Um crime contra a natureza: as implicações ambientais da compra de animais silvestres pelo comércio ilegal
Reportagem: Camila Neumam/Instituto Butantan
Os bichos chegam apertados dentro de embalagens, em condições terríveis. Os que dependem muito de umidade ficam tão desidratados, por terem ficado dias trancados, que acabam morrendo ou adquirindo sequelas para vida toda. As serpentes, por exemplo, são geralmente encontradas dentro de recipientes apertados, como tubos, amarradas dentro de malas ou em caixotes apertados.
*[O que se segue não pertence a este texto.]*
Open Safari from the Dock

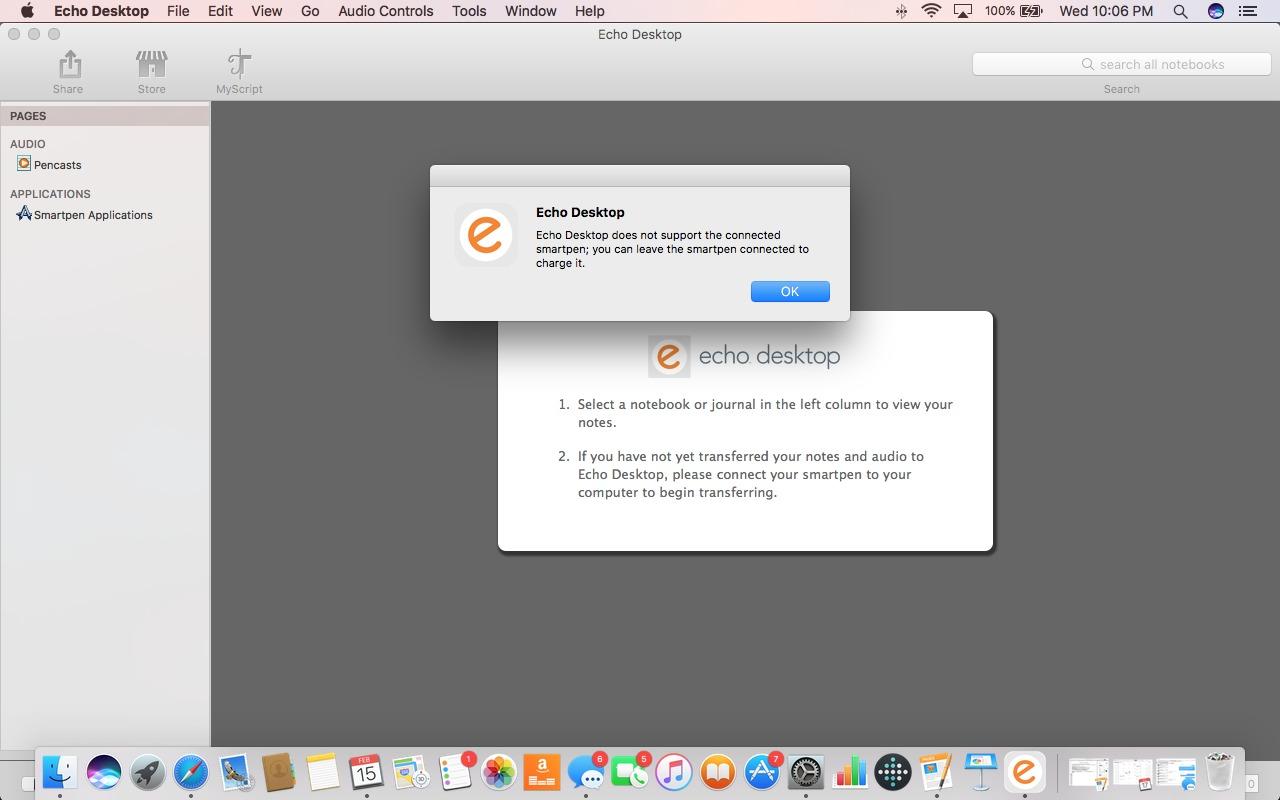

É após serem resgatados nessas condições que muitos animais vítimas de tráfico chegam ao Butantan. O diretor do Centro de Desenvolvimento Cultural do Instituto, Giuseppe Puorto, relembra de uma grande apreensão de serpentes, lagartos, anfíbios e artrópodes ocorrida no Aeroporto de Guarulhos, em São Paulo, em 2021.
Os animais, que sairiam ilegalmente do país, foram apreendidos e enviados ao Butantan pelo Instituto Brasileiro do Meio Ambiente e dos Recursos Naturais Renováveis (Ibama), que solicita ajuda colaborativa nestes casos. “As aranhas estavam pressionadas em uma tampa e não se mexiam; os mais de 20 lagartos estavam amarrados em um pano. Quando abrimos, tinha bicho torto, agonizando e morto. Aquele dia eu chorei de dó dos animais, da condição deles”, relembra.
Em uma outra apreensão, em 1999, sete periquitamboias (Corallus batesii), também conhecidas como cobra-papagaio, foram apreendidas em São Paulo e enviadas ao Instituto. Nesta apreensão, todas estavam amarradas em fronhas e bastante debilitadas. “Elas foram morrendo uma a uma em poucos dias e apenas uma sobreviveu”, recorda Giuseppe, que coordena o setor de Recepção de Animais do Instituto.
Nos aeroportos, os animais traficados tendem a ser identificados dentro de malas durante a passagem pelo raio-x. Quanto mais bem embalados, maior a chance de passarem despercebidos. O tempo sem comer durante o transporte não é o grande problema, já que serpentes se alimentam uma vez por mês e lagartos uma vez por semana.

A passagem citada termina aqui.